After so many decades of being down in the dumps, Lake City, which has six times as many people as Johnsonville in Eastern Florence county and the second largest city in the county after Florence, is finally beginning to blossom again with new upscale residential and commercial growth thanks in part to hometown girl, Darla Moore, who struck it rich on Wall Street and has given back to her roots in turning a dead downtown into an arts district.
The former Bean Capital of the world was also the birthplace of the late Ronald McNair, an African American physicist and NASA astronaut. He died during the launch of the Space Shuttle Challenger on mission STS-51-L in 1986. Many plazas, buildings and a boulevard are named for McNair's memory in Lake City.

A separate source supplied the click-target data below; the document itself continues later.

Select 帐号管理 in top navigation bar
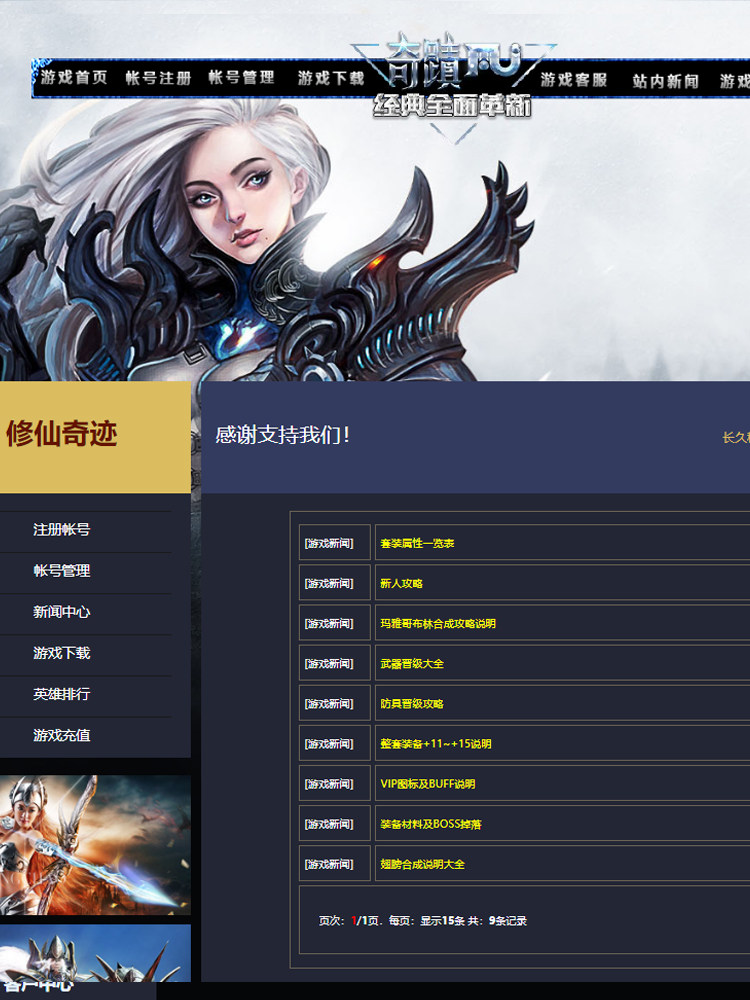 242,78
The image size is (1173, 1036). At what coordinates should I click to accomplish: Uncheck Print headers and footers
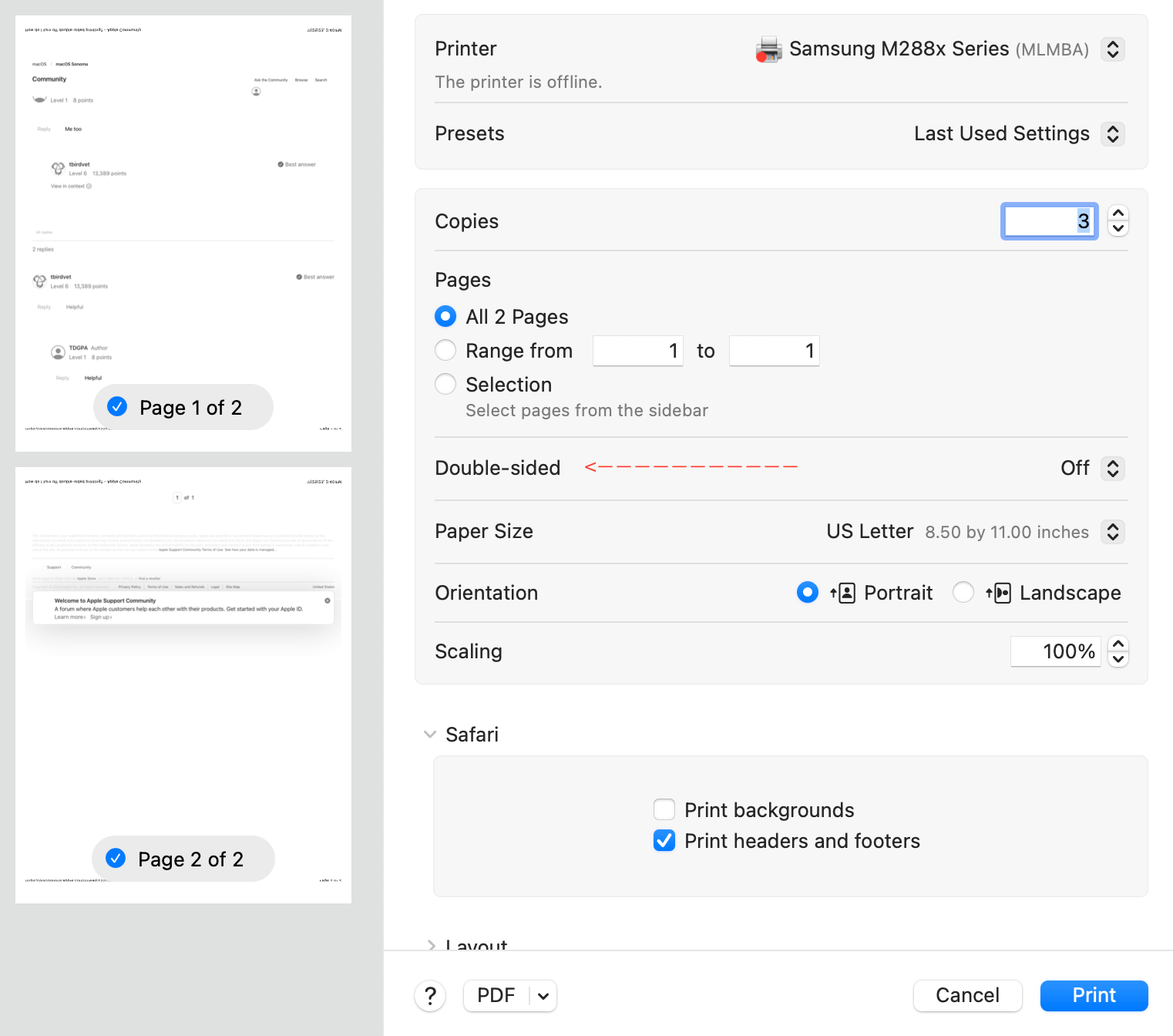(x=664, y=840)
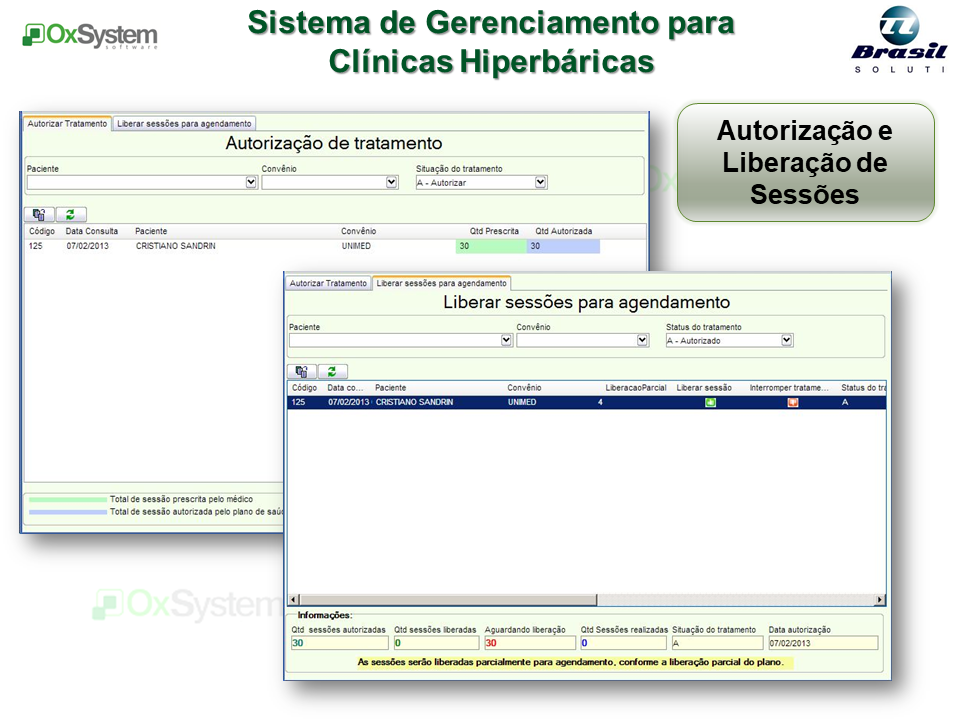Click Qtd sessões autorizadas field

tap(339, 643)
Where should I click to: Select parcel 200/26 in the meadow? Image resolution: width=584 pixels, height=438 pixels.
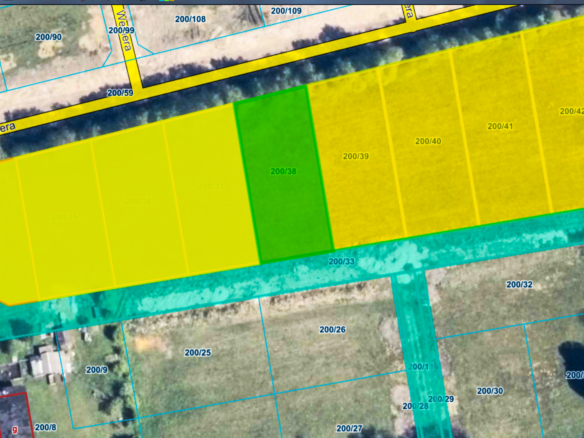tap(332, 330)
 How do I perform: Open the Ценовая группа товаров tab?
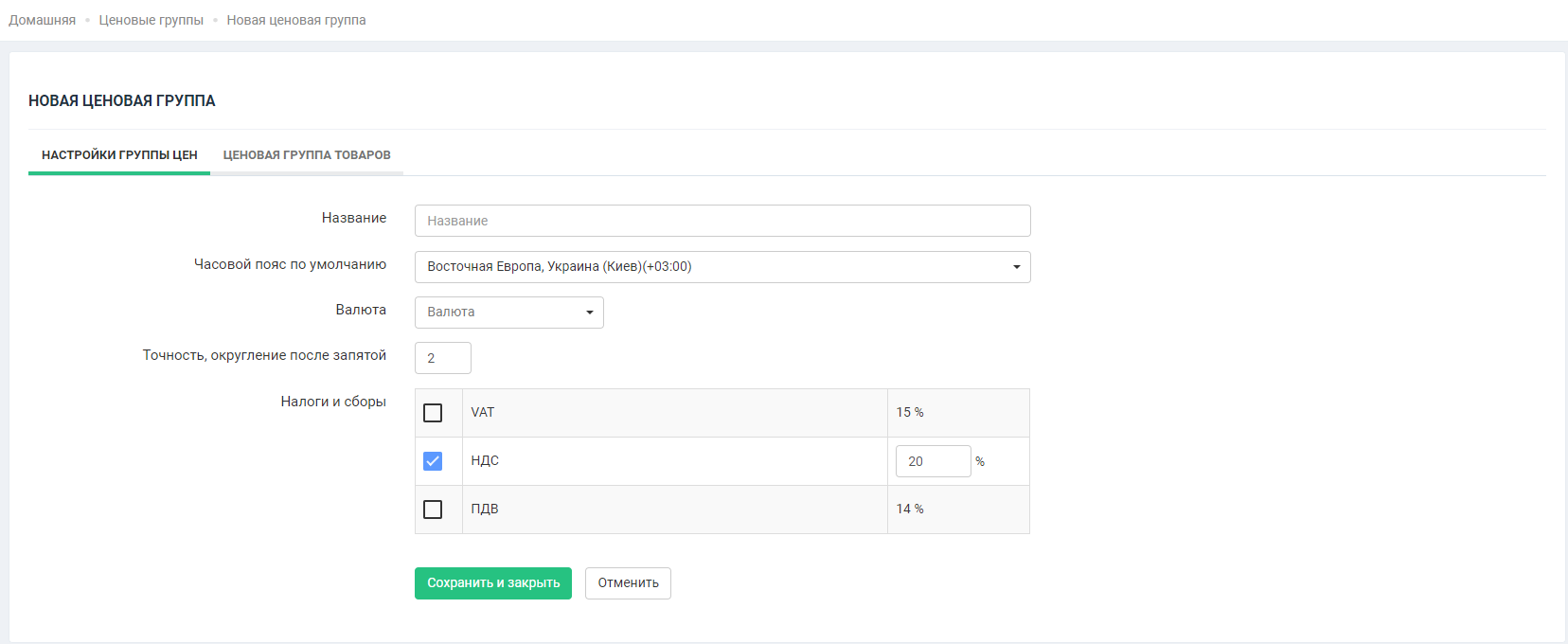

Lake City's economy is dominated by tobacco. It has its own two-day festival in September first established in 1898. Lake City's tobacco market has grown to become one of the two largest in South Carolina.
On February 22, 1898, Lake City was the site of a notorious lynching that resulted in the mob murders of the city's first black postmaster Frazier B. Baker and his infant daughter Julia Baker. They were burned alive in a house fire caused by the mob attack.
Baker was appointed postmaster of Lake City in 1897, but local whites objected and undertook a campaign to force his removal. When these efforts failed to dislodge Baker a mob attacked his family while in the comfort of their home, killing him and his daughter in a tragic house fire. Baker's wife and five other children survived.